We took our own lunch to school - bread and dripping or lard, with the occasional treat such as a ring of polony (a sausage like meat in a red skin). Our drink was water from the school tap using the communal metal drinking cup attached with a strong chain. Personal hygiene was often not a high priority with many families in those days. Fleas and head lice were common occurrences and the toothcomb was in daily use at our house to see if we had 'picked anything up'. A clinic lady, known as 'Nitty Liz' came around periodically and examined heads. Another visitor was the dentist and scores of children would subsequently be herded off to the 'butcher' of Clarendon Street. The doctor also made his appearance and another contingent would be selected for the removal of tonsils. Most of us survived those times, but they were hard. I, for one, am pleased to see an educational system in operation that is far kinder to our present day school children.

Courtesy of Tim PrestonIn 1910 I moved in to the Boys' school and the old photograph on the centre pages of Issue 44 (Lenton Listener 1987) brought the memories flooding back. For there I am, with the hand of Miss Broughton, our teacher, on my shoulder. Oh my, how I suffered for that! It led to me being designated 'teacher's pet' by fellow classmates and having to bear many thumps and pinches. Why dear teacher picked on me I know not, for I merited a goodly portion of her taws, the infliction of which she was an artist. In fact, other teachers would send their pupils to her for a dose of 'hot hand'.

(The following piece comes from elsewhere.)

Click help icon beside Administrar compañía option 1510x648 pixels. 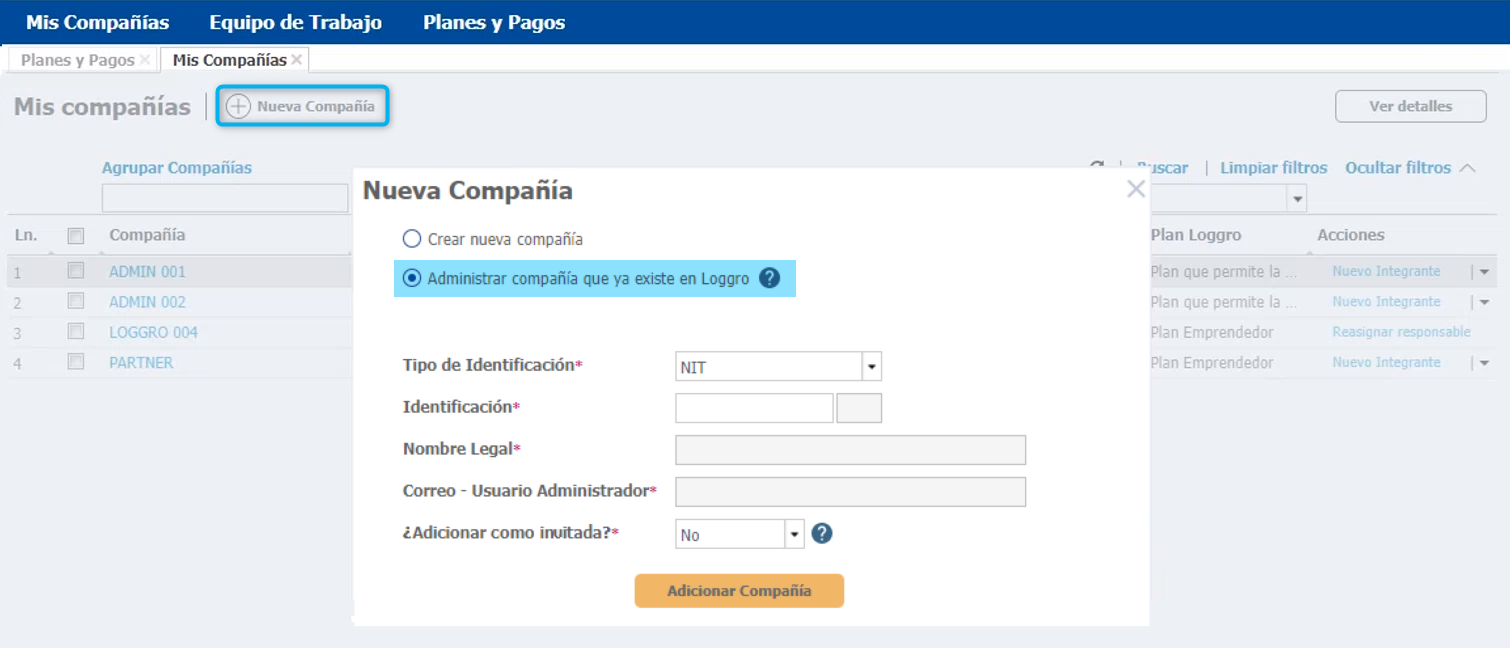pos(769,278)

There was no hall in the Boys' School and so all mass efforts took place in the schoolyard. I remember particularly Empire Day, which was a great morning of song, marching, saluting .the flag etc., to which our parents were invited. At morning and afternoon playtimes the yard was a hive of activity. Fights were settled, marbles won and lost, cigarette card games flourished and leap frog, rumstick and a bum were frequent pastimes. Other 'out of school' activities took place when we walked across to the Gregory Ground on Derby Road to play cricket or up to the school garden on Mills Lane (off Park Road) which was cultivated as part of the War effort. The girls, whose school was adjacent to ours, had cookery lessons in a building near the caretaker's house on Lenton Boulevard. They used to make soup and pudding, which was on sale to local folk to help out the wartime rationing. Large jug of soup could be bought for two pence.

I wish I could name all the lads on that photograph, but a few I do recall. Big Boy Bonser (1st from the left on the back row), who had to sit at teacher's desk because he was such a big lad. Others are Les Pearson, Ted Wray, Harold Perry, Les Walkerdine, a lad called Stainsby, Ted Adderly, Sid Staples, Henry Trengrove, Eric Farrands, Ernie Loddington, Harold Jackson and Leslie Bexon.